One-off set-up costs include a car seat, pram, cot, and nursery basics. New, these can easily total $3,000 to $5,000 or more. Second-hand gear (with the exception of car seats, which should be new or have verified history), hand-me-downs, and well-timed purchases at seasonal sales can cut this figure significantly. A baby shower registry focused on practical items rather than novelty gifts helps too.

Ongoing costs include nappies (roughly $30 to $50 per week for disposables), formula if needed, clothing (children grow through sizes rapidly), healthcare visits beyond the free Well Child schedule, and eventually childcare. Childcare will likely become your largest ongoing cost. Planning for it early, including waitlist timing for preferred centres, matters more than most parents expect.

A Checklist to Work Through

For readers who prefer to track progress, here are the key actions grouped by timing.

Before the baby arrives:

  1. Run the numbers on the income gap during parental leave and start saving toward it.
  2. Pay down high-interest consumer debt.
  3. Apply for Working for Families and Best Start through myIR (you can apply from about eight weeks before the due date).
  4. Review your parental leave entitlements and check whether your employer offers any top-up.
  5. Update or create your will, appointing testamentary guardians.
  6. Review life insurance, income protection, and trauma cover to reflect your new dependant.
  7. Check health insurance stand-down periods if private maternity care matters to you.
  8. Reassess your emergency fund target with baby costs included.

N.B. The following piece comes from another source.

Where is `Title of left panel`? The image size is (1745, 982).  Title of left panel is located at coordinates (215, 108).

In the early weeks and months:

  1. Build a baby budget covering one-off set-up costs and ongoing monthly expenses.
  2. Register your child with Inland Revenue for an IRD number.
  3. Confirm your KiwiSaver Scheme contributions will meet the $1,042.86 threshold for the government contribution before 30 June, or make a lump-sum top-up.
  4. Review your KiwiSaver Scheme fund choice and contribution rate.
  5. Consider opening a KiwiSaver Scheme account or managed fund investment for your child.

Frequently Asked Questions

Can both parents take parental leave at the same time?

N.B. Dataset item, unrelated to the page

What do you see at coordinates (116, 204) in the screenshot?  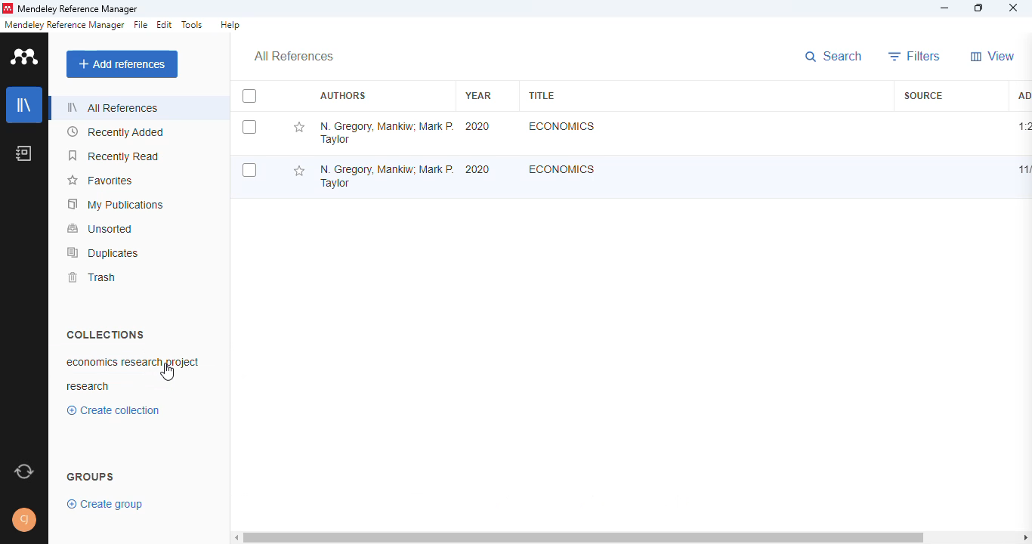 I see `my publications` at bounding box center [116, 204].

Not the same type of leave simultaneously. As covered in the parental leave section above, Primary Carer Leave can be transferred between eligible parents, but only one parent can be on Primary Carer Leave at a time, and the primary carer must take at least one week. Partner's Leave (one to two weeks) can overlap with the primary carer's leave period.

What happens to my annual leave during parental leave?

Annual leave stops accruing during unpaid parental leave (the extended portion beyond 26 weeks). Any annual leave already accrued before your leave began remains available. Some parents choose to take paid annual leave before or after the government-funded period to extend their time at full or partial pay.

What happens if I return to work earlier than planned?

You can end your parental leave early by giving your employer at least 21 days' written notice. Any remaining government-funded parental leave payment weeks can be transferred to an eligible spouse or partner, provided they meet the eligibility criteria under the Parental Leave and Employment Protection Act 1987. If no one takes the remaining weeks, the payments simply stop. Returning to work restarts your salary, employer KiwiSaver Scheme contributions, and annual leave accrual. For some families, the financial benefit of an earlier return (full salary plus resumed employer KiwiSaver Scheme contributions) outweighs the remaining weeks of capped parental leave payments.

Where to From Here

Most of the highest-value actions on this checklist cost nothing except time and attention. Working through them before the baby arrives means fewer financial surprises during a period that is already demanding.

Government rates and thresholds mentioned in this article are updated periodically by Inland Revenue and other agencies. If you are reading this after April 2026, check the Inland Revenue website for current figures.